Maddow’s show took a while to find its secure footing, and it has to be said that Hayes’ best moments so far have taken place toward the end of the week. A conversation on Thursday about the strike by fast-food workers in New York City benefited from the presence of some people who don’t count on TV appearances as a regular part of their workload. It was also the first discussion that made room for someone who was clearly a member of the opposition, though the nice young man from the restaurants’ association looked as if he’d bent sent on the show as part of a hazing ritual. (Not showing much of an instinct for the killer instinct, Hayes reached over at one point and assured the poor guy that he liked him personally.)

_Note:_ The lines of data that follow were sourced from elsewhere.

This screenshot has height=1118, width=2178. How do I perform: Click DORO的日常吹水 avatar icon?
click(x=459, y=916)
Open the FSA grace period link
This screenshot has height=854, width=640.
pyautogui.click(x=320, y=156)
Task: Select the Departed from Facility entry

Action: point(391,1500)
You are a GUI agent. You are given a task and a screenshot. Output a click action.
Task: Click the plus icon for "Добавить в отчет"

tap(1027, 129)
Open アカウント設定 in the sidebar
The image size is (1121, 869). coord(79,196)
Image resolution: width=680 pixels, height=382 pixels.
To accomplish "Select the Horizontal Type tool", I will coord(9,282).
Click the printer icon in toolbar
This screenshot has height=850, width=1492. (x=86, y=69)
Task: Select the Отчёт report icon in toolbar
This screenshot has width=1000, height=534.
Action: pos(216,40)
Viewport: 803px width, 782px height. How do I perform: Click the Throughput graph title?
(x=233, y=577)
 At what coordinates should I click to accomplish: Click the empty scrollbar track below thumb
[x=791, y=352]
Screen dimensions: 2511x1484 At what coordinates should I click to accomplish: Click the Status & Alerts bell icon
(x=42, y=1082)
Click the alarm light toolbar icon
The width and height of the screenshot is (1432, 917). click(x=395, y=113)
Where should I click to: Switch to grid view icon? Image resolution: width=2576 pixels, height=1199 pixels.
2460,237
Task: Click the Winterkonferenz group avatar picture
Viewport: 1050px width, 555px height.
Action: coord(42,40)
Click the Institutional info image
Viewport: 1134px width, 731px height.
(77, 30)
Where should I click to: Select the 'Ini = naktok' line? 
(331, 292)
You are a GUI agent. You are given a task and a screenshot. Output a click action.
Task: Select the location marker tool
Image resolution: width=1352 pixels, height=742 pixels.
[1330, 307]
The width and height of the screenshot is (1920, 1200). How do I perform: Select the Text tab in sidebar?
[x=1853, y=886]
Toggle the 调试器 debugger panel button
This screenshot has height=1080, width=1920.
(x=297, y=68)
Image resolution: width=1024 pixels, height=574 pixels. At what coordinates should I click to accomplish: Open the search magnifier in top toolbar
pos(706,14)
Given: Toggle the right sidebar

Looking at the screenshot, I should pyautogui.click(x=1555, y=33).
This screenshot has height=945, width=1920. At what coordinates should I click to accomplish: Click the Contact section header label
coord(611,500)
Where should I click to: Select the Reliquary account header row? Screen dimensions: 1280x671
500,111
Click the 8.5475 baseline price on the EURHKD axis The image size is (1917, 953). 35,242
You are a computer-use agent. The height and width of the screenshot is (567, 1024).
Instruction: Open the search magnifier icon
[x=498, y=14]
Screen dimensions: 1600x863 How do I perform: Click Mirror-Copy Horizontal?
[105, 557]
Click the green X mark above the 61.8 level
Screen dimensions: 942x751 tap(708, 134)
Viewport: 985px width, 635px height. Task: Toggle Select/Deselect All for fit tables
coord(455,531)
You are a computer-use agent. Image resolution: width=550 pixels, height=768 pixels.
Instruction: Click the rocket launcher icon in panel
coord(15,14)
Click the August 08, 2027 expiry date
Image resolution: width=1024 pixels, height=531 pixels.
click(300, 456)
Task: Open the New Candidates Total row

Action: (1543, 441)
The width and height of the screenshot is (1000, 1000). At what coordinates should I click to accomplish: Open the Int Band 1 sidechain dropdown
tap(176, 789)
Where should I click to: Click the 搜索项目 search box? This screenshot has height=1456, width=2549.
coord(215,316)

And there were some actual fireworks and bits of usable information during the final segment of the week, a debate—among a former head of the Social Security Administration, an advocate for the disabled, and a representative from the Manhattan Institute— over whether federal disability payments have become a de facto welfare program. There was also the promise of fireworks in the long opening discussion, about the illogic of some of the laws governing reproductive rights and other issues of special concern to women, or, as Hayes put it, how this country has “real politics, and crazy vagina politics.” Hayes put together an impressive diverse, ethnically mixed panel of women to participate, but he lost the firm hand on the steering wheel that the host of a show like this needs, and as the panelists began to talk over each other too many times, it became too easy to lose track of who was saying what and tune out.
Hayes seems like a nice guy, and that may not be an act. If so, it's a problem, because hosting a TV show, especially one where people make unscripted conversation, isn’t really a job for a nice person, as Merv Griffin devoted his whole life to proving. Rachel Maddow seems nice, which is part of her appeal, but there’s a steeliness at her core, and Keith Olbermann didn’t even pretend to be nice. If Hayes is married to this format, he might be the first cable news host who needs to start pretending to be less nice than he is. Seeming to have a capacity for boredom and irritation might scare his guests into at least pretending to be interesting.